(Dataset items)
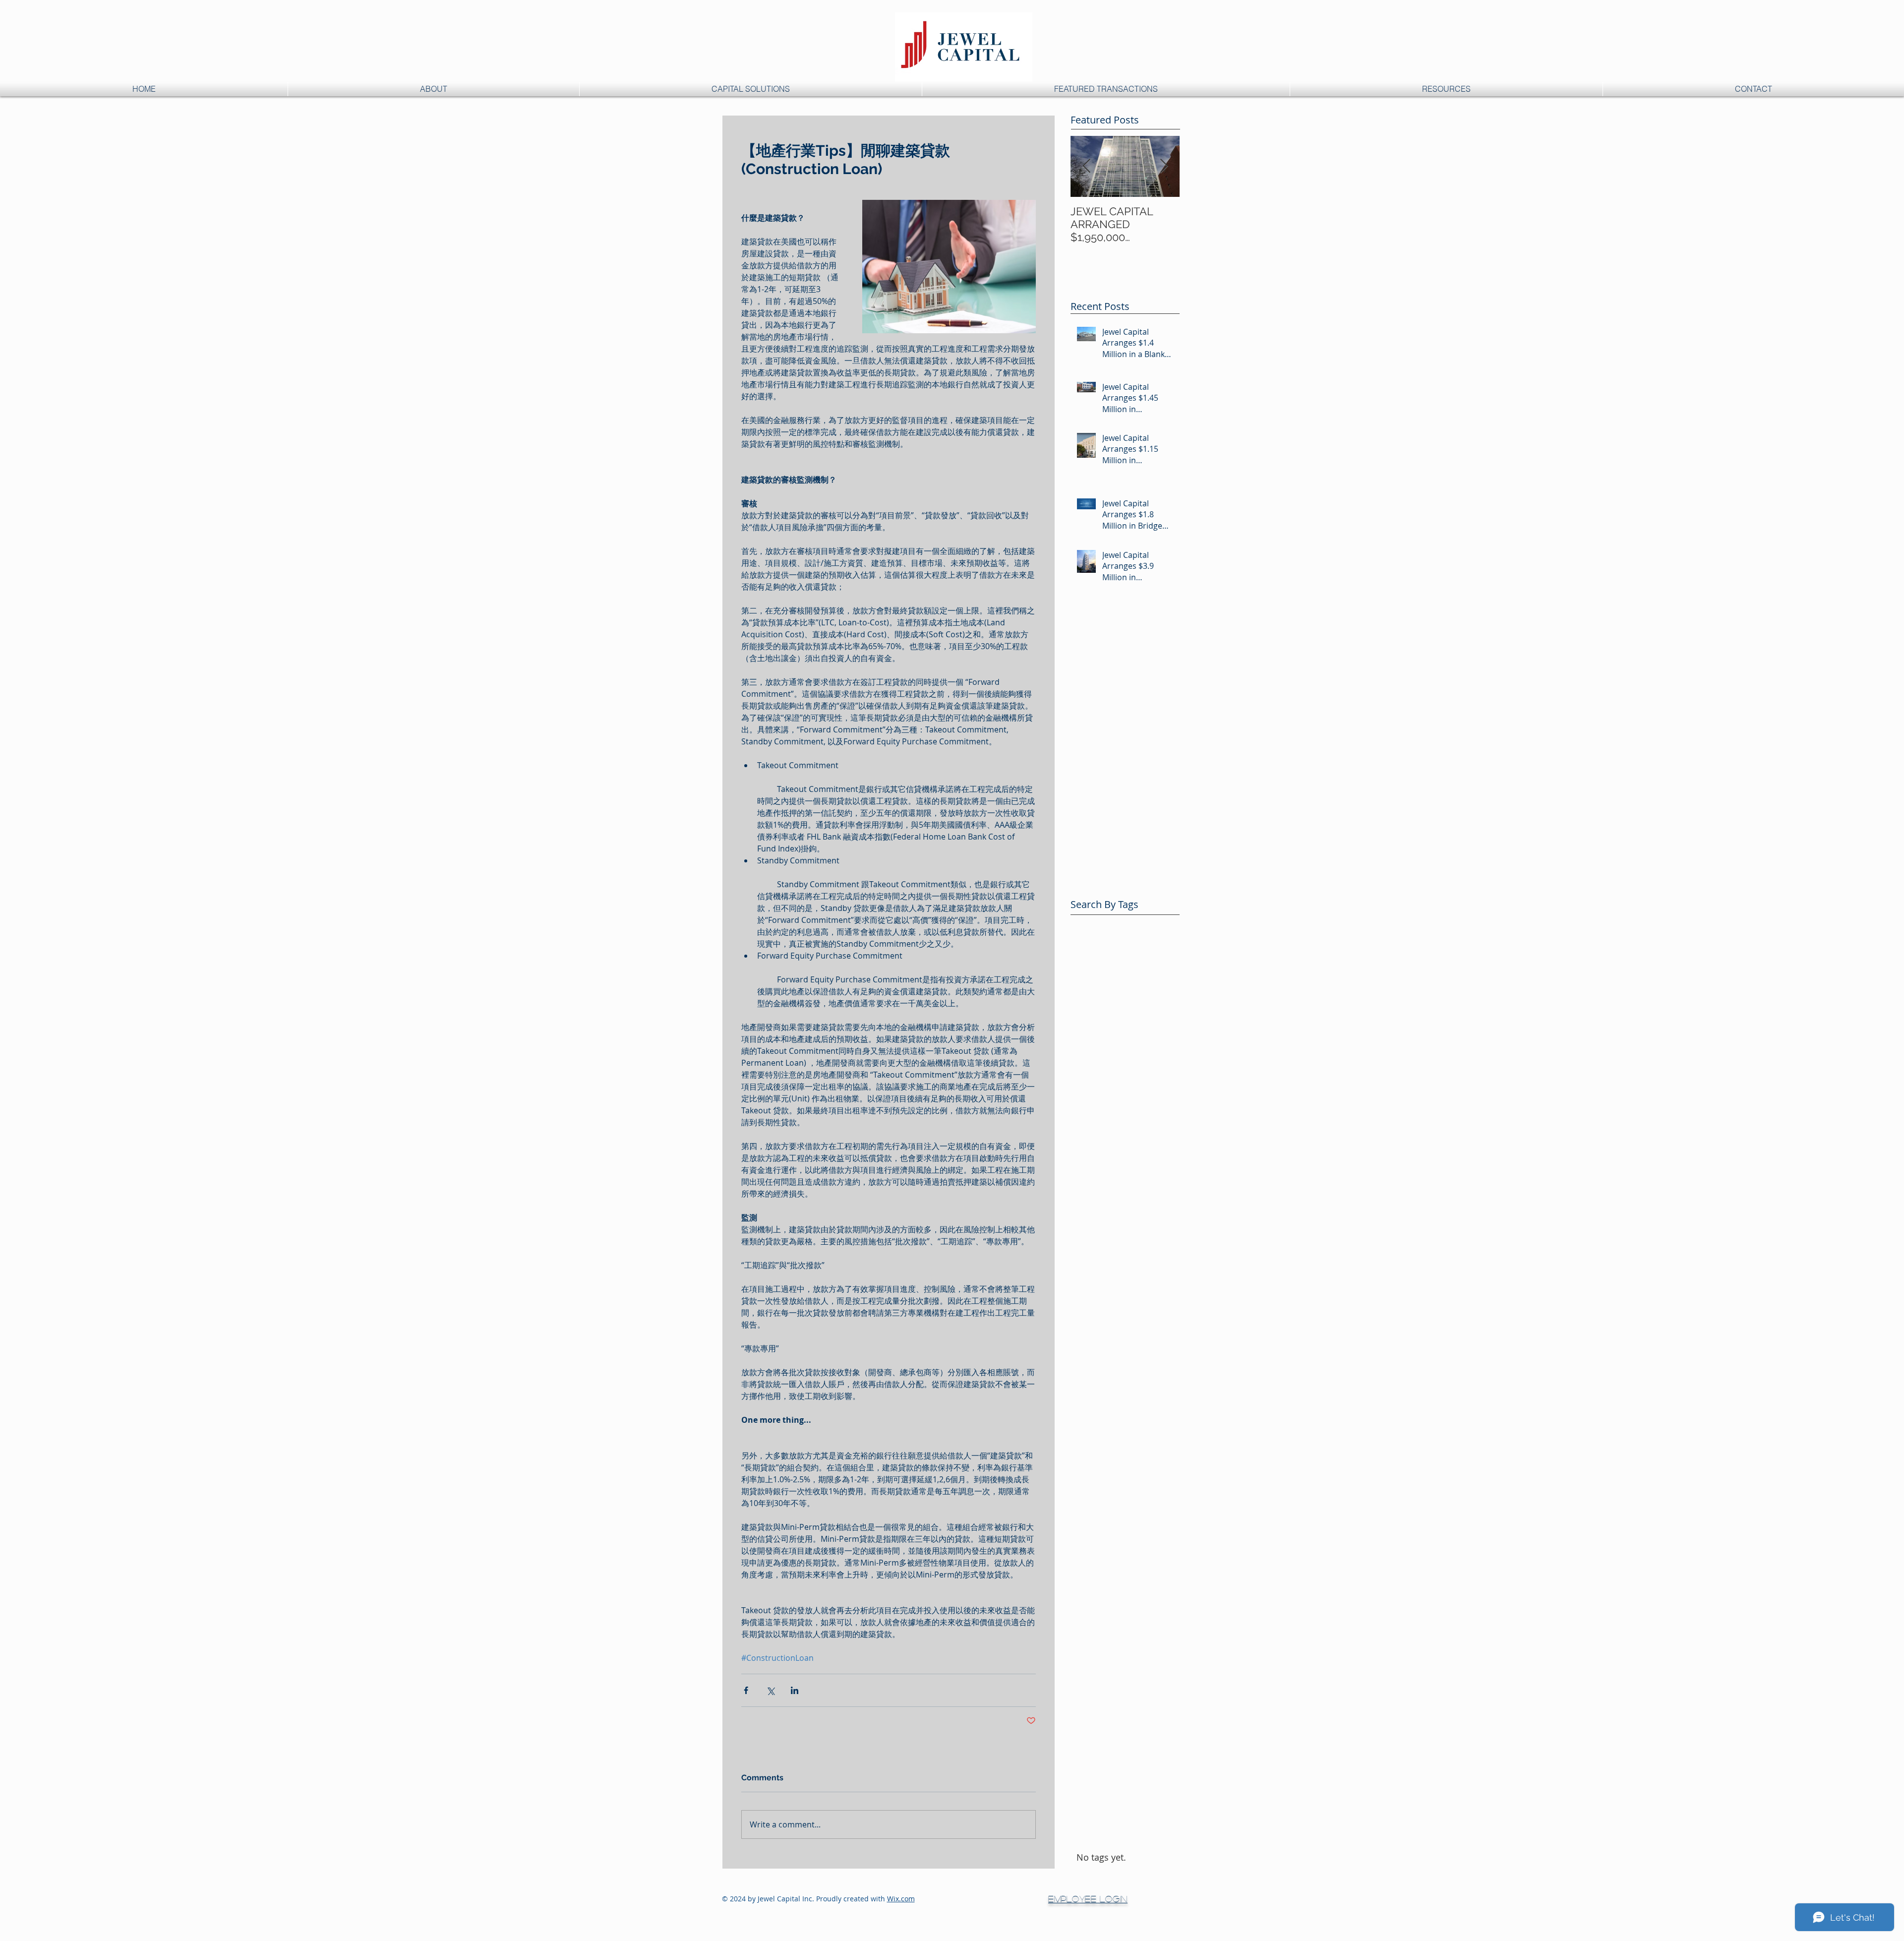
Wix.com (901, 1898)
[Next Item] (1163, 166)
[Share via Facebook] (746, 1690)
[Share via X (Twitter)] (770, 1690)
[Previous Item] (1086, 166)
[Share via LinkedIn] (794, 1690)
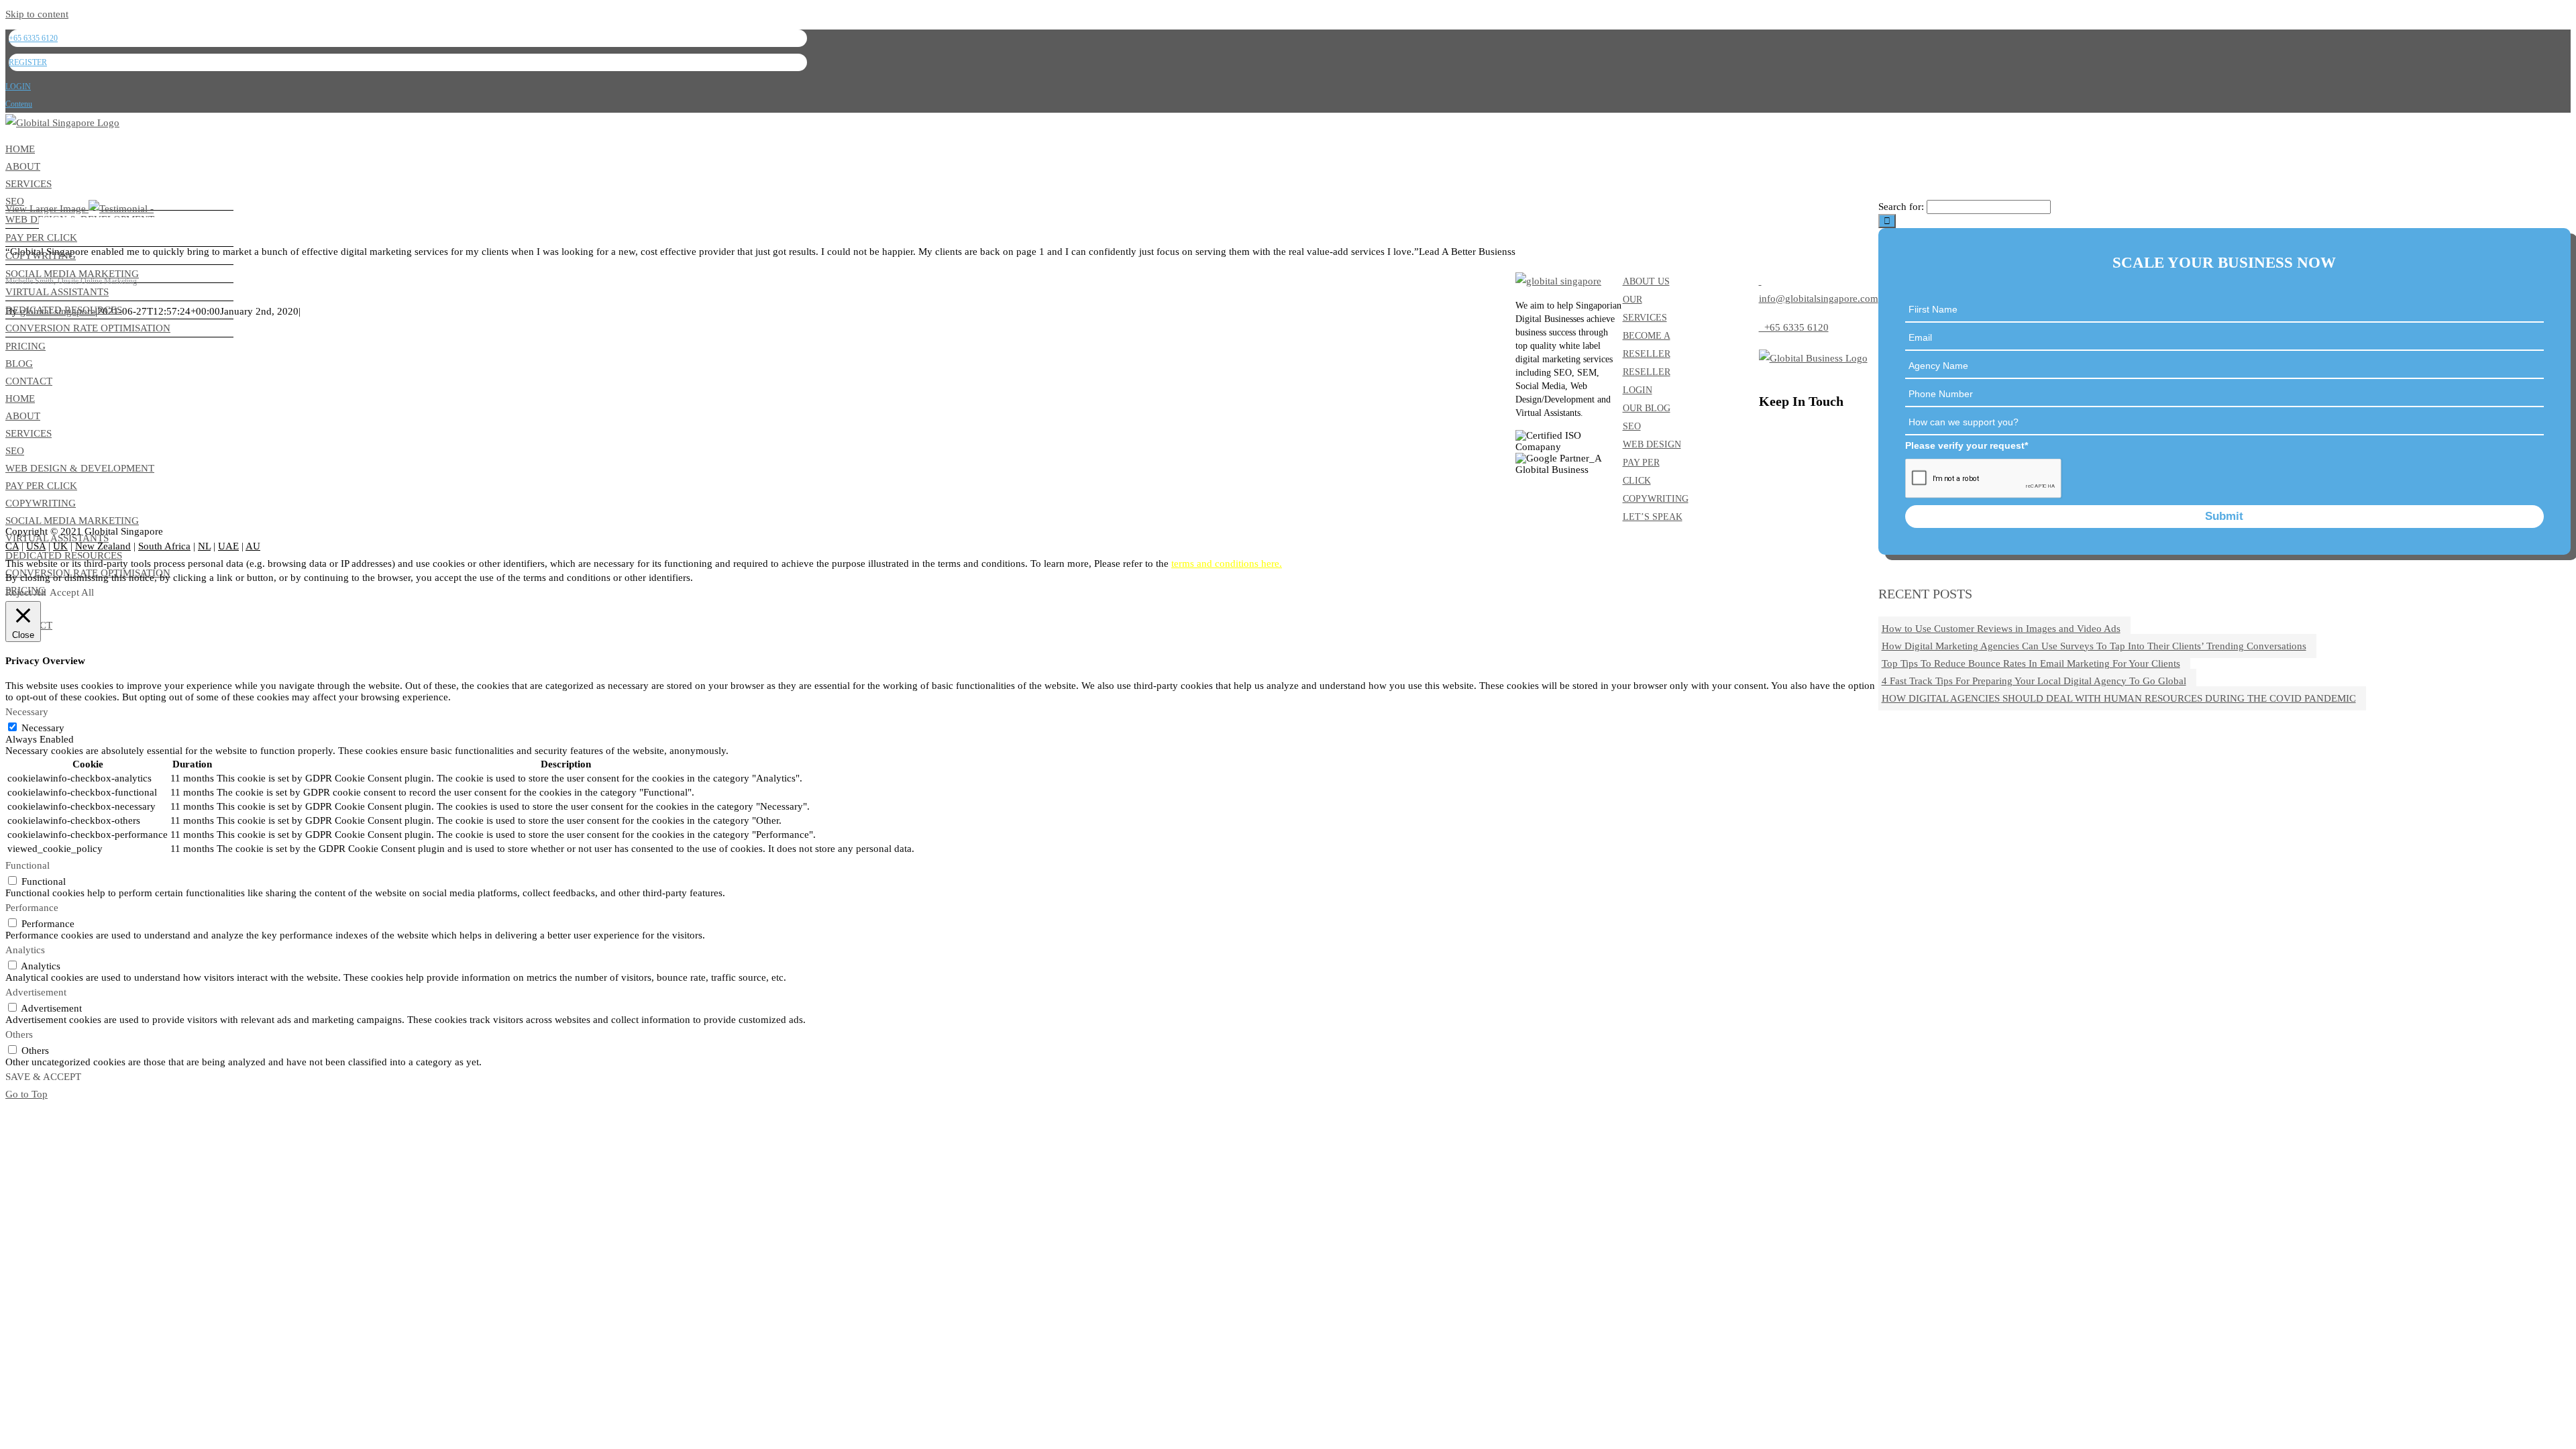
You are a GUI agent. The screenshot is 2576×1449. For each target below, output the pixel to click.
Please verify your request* (1966, 445)
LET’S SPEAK (1652, 517)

TASK INSTRUCTIONS
An exact reprint of the records above is required, with all pictures left out.

ANSWER AREA
Wix.com (901, 1898)
[Next Item] (1163, 166)
[Share via Facebook] (746, 1690)
[Share via X (Twitter)] (770, 1690)
[Previous Item] (1086, 166)
[Share via LinkedIn] (794, 1690)
You are a GUI agent. The screenshot is 2576×1449. For each target below, output the pixel to click.
Please verify your request* (1966, 445)
LET’S SPEAK (1652, 517)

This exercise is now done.